Le reste de la journée se passa en jeux, mais je n'y pris aucune part: tout m'ennuyait, j'étais fâché de voir les autres s'amuser et ne soupirais qu'après le moment de partir.

Il arriva enfin ce moment désiré.

Le bateau est lancé, il fend l'onde; déjà le rivage fuyait loin de nous et nous commencions à perdre de vue la riante perspective qui, le matin, nous avait enchantés, lorsqu'un vent frais s'éleva soudain; bientôt la surface des eaux se ride, nos voiles s'enflent, les vents se déchaînent, et notre frêle barque est abandonnée à la merci des flots.

Les rameurs frappaient l'onde à coups redoublés pour tâcher de gagner le port, mais en vain.
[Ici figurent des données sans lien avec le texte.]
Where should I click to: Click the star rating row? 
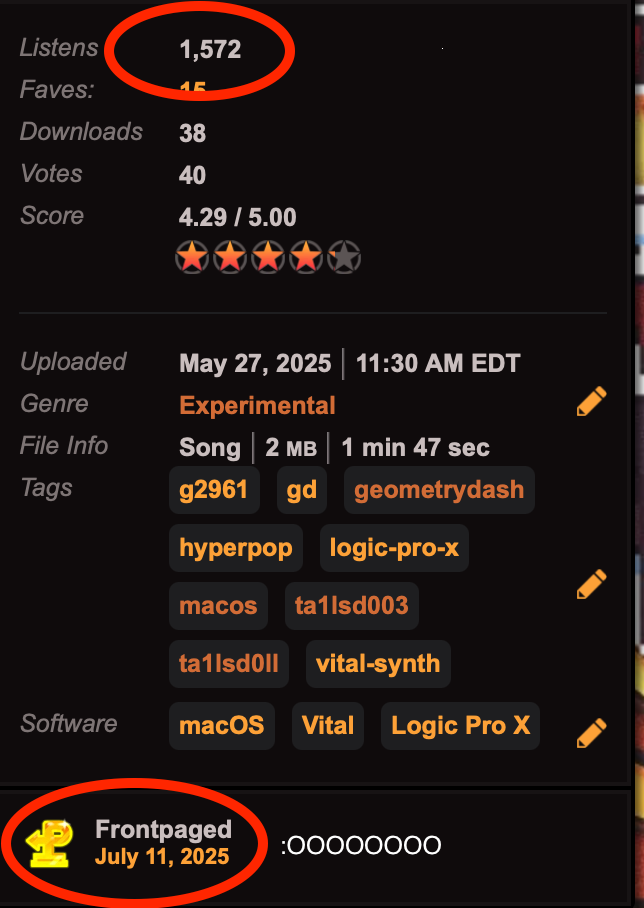click(x=268, y=257)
La fureur des vents augmenta et nous fûmes poussés vers la côte opposée, au milieu des écueils.

On voyait les vagues se briser contre des rochers qui les repoussaient, après avoir blanchi de leur vaine écume ces masses immobiles.
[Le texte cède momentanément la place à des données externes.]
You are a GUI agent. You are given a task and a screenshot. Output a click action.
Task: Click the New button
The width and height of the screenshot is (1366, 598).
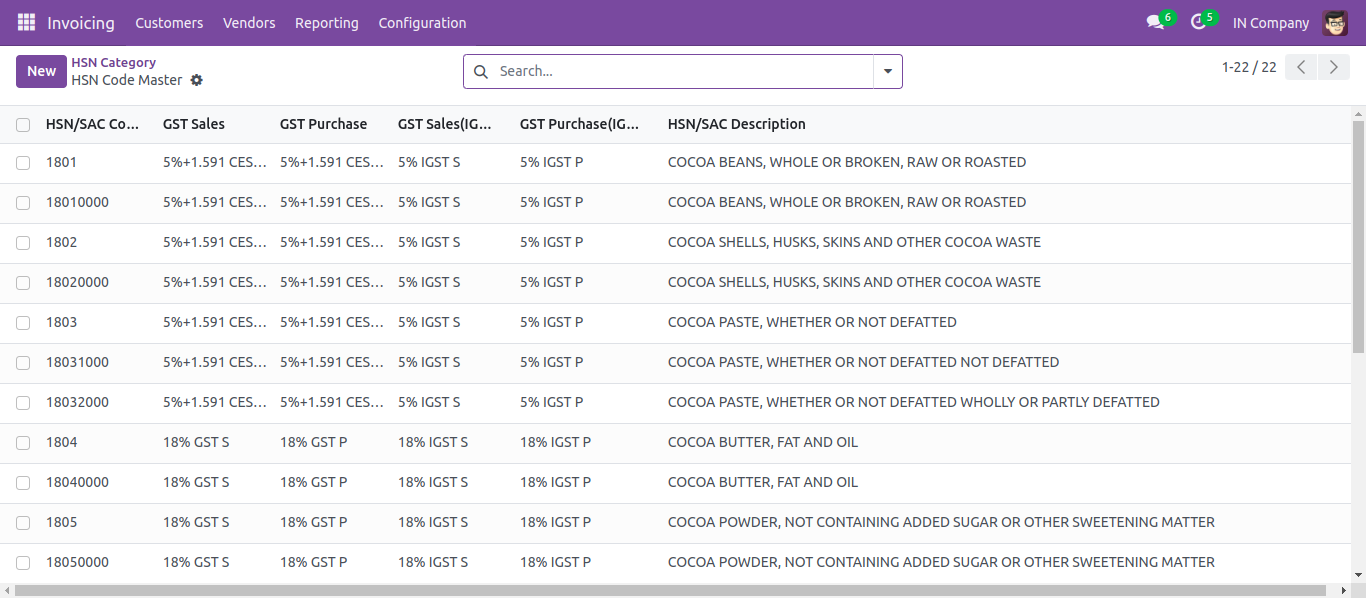pos(41,71)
Comme nous étions prêts à échouer, un courant nous entraîna au large, mais nous ne semblions avoir évité un danger que pour succomber à un autre: les ondes s'élevaient à une hauteur prodigieuse et paraissaient vouloir se refermer sur nous.

A force de lutter contre les vents et les flots nous gagnâmes une espèce de petite baie.

Le ciel était couvert de sombres nuages; les foudres s'allumaient dans leur sein et descendaient en serpentant sur la foret voisine.

La consternation augmenta parmi nous. Nos femmes effrayées cherchaient à se cacher. Lucile pâle, muette et tremblante, se réfugie dans mes bras, elle y reste immobile, et se repose dans un doux abandon sur mon sein.